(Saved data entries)
········
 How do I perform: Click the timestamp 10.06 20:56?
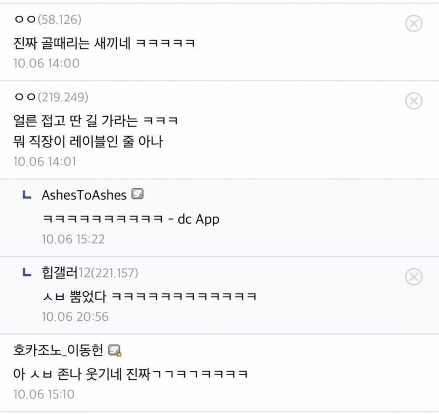pos(75,317)
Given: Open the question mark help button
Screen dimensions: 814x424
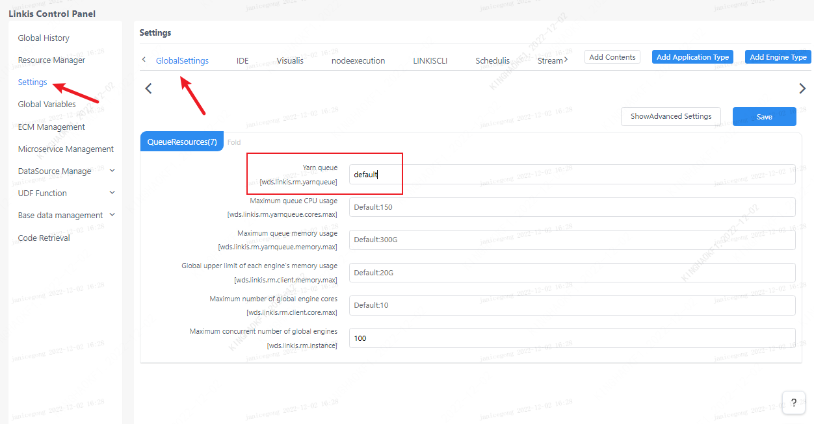Looking at the screenshot, I should tap(793, 403).
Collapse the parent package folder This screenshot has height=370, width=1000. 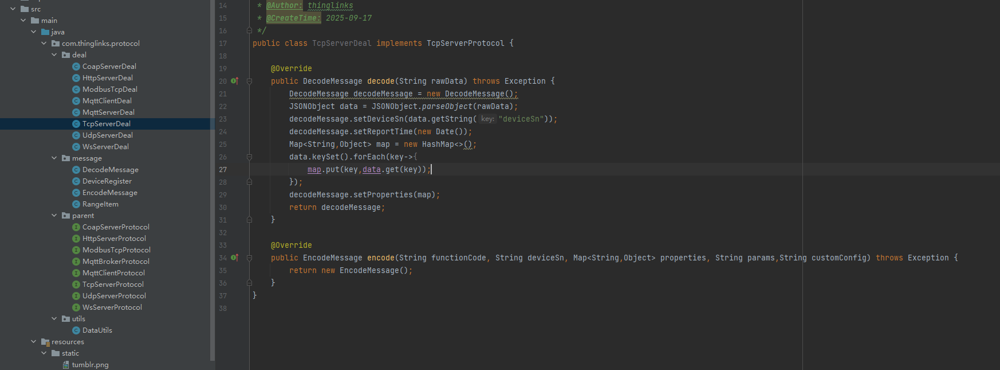click(54, 216)
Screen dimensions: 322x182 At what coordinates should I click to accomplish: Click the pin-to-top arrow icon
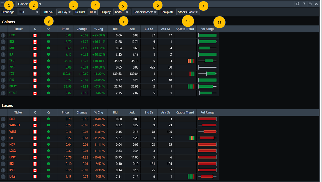304,4
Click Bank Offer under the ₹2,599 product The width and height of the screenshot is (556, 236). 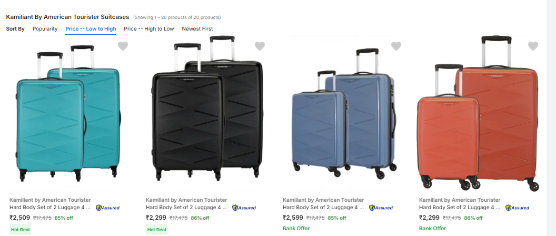(296, 229)
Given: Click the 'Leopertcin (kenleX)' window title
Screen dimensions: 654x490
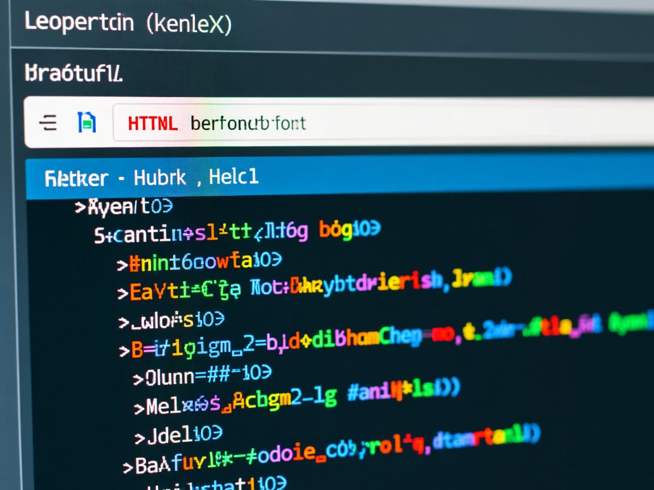Looking at the screenshot, I should pyautogui.click(x=128, y=24).
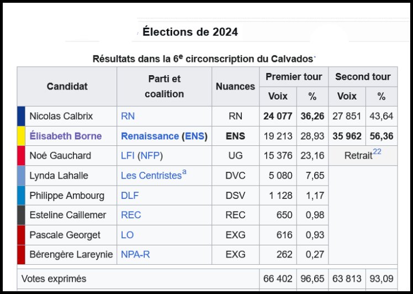
Task: Click the Renaissance party link
Action: [x=150, y=136]
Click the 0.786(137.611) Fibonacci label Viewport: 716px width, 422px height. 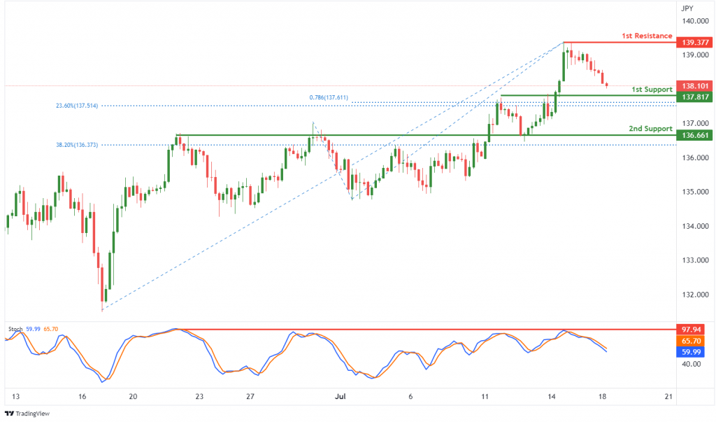point(329,97)
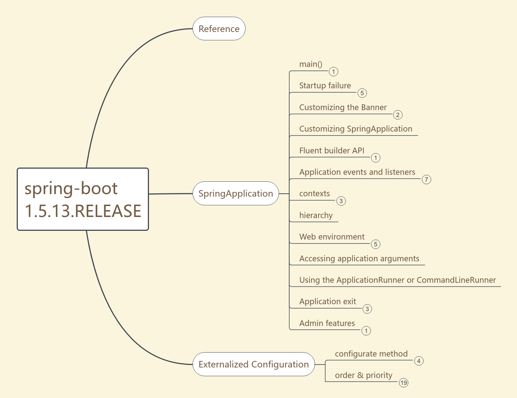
········
● Task:
Considering each line of the records on its own, count those that contain "Given" and give only that number.

● Exercise result:
2